Tek-Tips is the largest IT community on the Internet today!

Members share and learn making Tek-Tips Forums the best source of peer-reviewed technical information on the Internet!

  • Congratulations bkrike on being selected by the Tek-Tips community for having the most helpful posts in the forums last week. Way to Go!

Memo Field Space Allocation

Status
Not open for further replies.

CindiN

Instructor
Jan 30, 2001
98
US
Is it true that when you choose a Memo Data Type, that the system actually saves 64,000 characters worth of space, even if you don't use 64,000 characters.

If so, does it save this amount of space for the entire field, or for each record within that field?

Thanks!
CindiN
 
I'm not 100% sure of this, but I believe this is how it works:

Memo fields, OLE object fields, and Long Binary fields are types of "long data". (Long Binary fields are not available to us as Access users, but Microsoft uses them to hold the definitions of forms, reports, modules, etc.) Long data is stored in a separate area associated with the table, not in the actual row data. Instead, what's stored in the row data is a Long that gives the position of the real value within the table's "long data" area.

The values stored in the "long data" area are each preceded by a length field containing the current length of the value. Just enough space is allocated to hold the value and its length field. The long data area contains these length-value pairs crammed together one after another.

When you change the value of a long data field, one of two things happens. If the new value is the same size as, or shorter than, the old value, it is written on top of the old value.
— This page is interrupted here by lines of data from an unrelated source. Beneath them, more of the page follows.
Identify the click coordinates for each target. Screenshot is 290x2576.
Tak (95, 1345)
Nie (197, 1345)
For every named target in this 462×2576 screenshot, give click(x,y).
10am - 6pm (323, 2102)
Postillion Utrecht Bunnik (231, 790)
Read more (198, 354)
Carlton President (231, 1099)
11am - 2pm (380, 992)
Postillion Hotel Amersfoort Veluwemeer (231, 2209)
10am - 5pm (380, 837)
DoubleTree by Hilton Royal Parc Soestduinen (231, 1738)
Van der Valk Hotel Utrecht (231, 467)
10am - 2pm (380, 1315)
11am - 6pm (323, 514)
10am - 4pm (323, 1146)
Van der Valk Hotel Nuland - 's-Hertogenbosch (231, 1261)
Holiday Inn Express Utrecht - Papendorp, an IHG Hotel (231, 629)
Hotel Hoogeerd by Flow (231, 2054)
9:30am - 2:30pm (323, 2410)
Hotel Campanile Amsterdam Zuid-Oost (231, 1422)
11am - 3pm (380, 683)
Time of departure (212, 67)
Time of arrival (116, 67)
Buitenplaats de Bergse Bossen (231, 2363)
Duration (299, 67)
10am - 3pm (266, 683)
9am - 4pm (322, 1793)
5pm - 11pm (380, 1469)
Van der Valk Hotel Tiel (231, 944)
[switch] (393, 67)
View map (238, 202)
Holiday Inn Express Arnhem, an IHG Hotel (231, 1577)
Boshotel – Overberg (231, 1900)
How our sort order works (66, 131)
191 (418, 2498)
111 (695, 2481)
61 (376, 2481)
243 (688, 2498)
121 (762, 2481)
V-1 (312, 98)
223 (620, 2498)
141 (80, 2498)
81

But if it's longer, it can't be written on top of the old value, because chances are there's another long data value (for another field, or for the same field in another row) immediately following the old value. Instead, the new, longer, value (and its length field, of course) are written at the end of the long data area, and the position stored in the table row is changed. The space occupied by the old value is abandoned, and can't be recovered until the database is compacted.

When the long data area runs out of space, it is extended, which usually makes the database grow.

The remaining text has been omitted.